• Work request
Exact copy without images: repeat every entry as written.

Data supplied START

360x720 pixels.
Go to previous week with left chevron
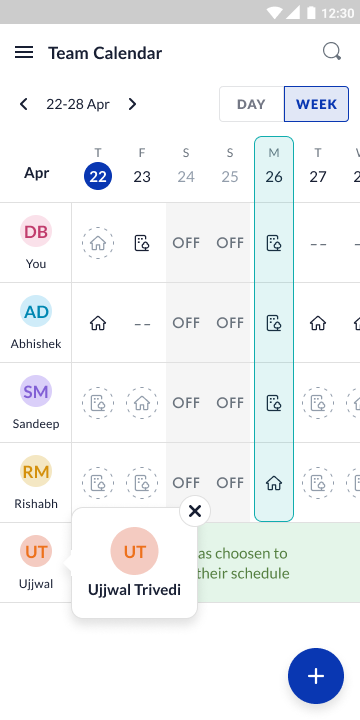click(x=23, y=104)
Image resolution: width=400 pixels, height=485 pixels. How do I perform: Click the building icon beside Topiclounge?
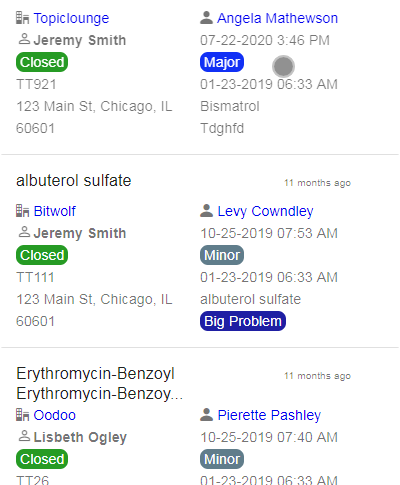pos(23,18)
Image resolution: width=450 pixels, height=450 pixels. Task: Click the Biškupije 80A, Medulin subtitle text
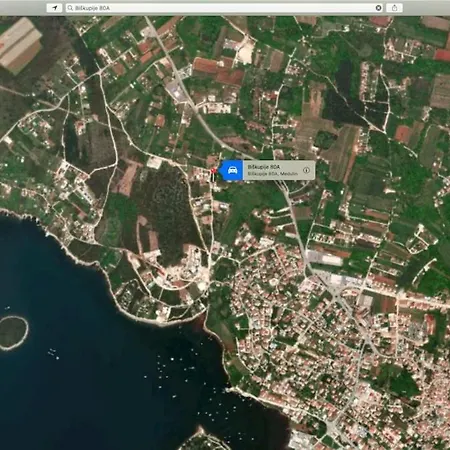272,174
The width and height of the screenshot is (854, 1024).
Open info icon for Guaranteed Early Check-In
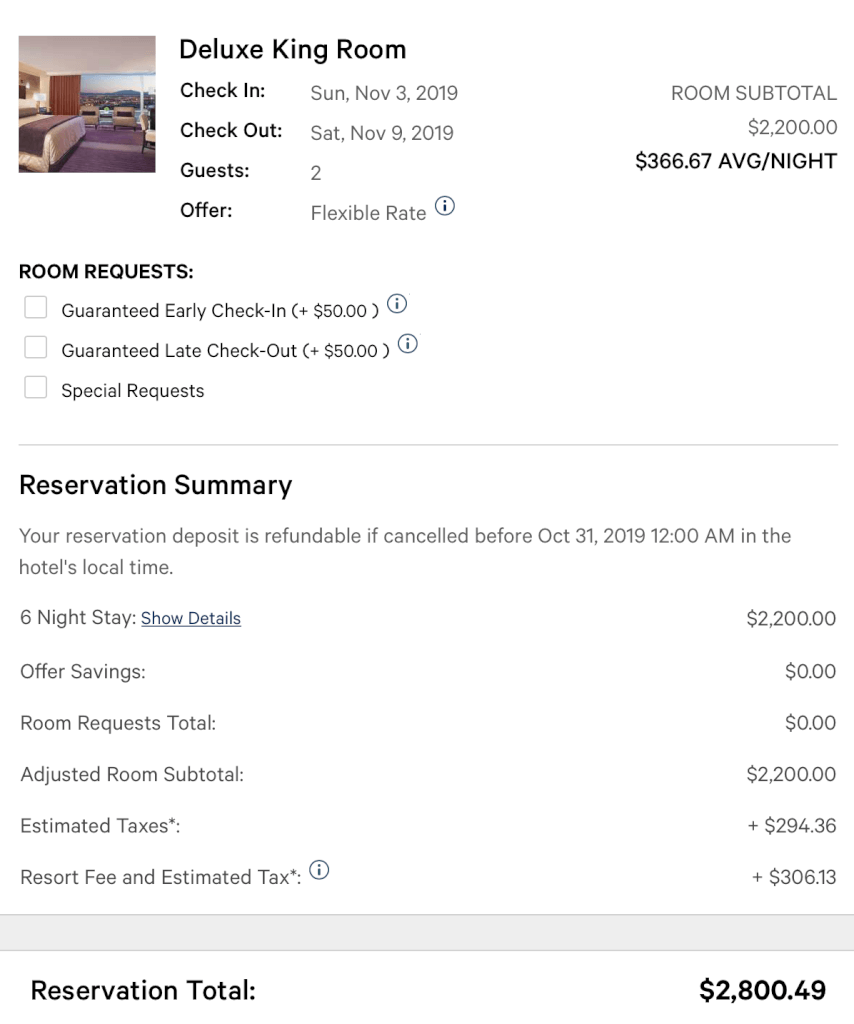point(397,304)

Data supplied END

• Finished exercise
360x720 pixels.
Go to previous week with left chevron
click(x=23, y=104)
Image resolution: width=400 pixels, height=485 pixels. How do I perform: Click the building icon beside Topiclounge?
pos(23,18)
Image resolution: width=450 pixels, height=450 pixels. Task: Click the Biškupije 80A, Medulin subtitle text
272,174
The width and height of the screenshot is (854, 1024).
Open info icon for Guaranteed Early Check-In
point(397,304)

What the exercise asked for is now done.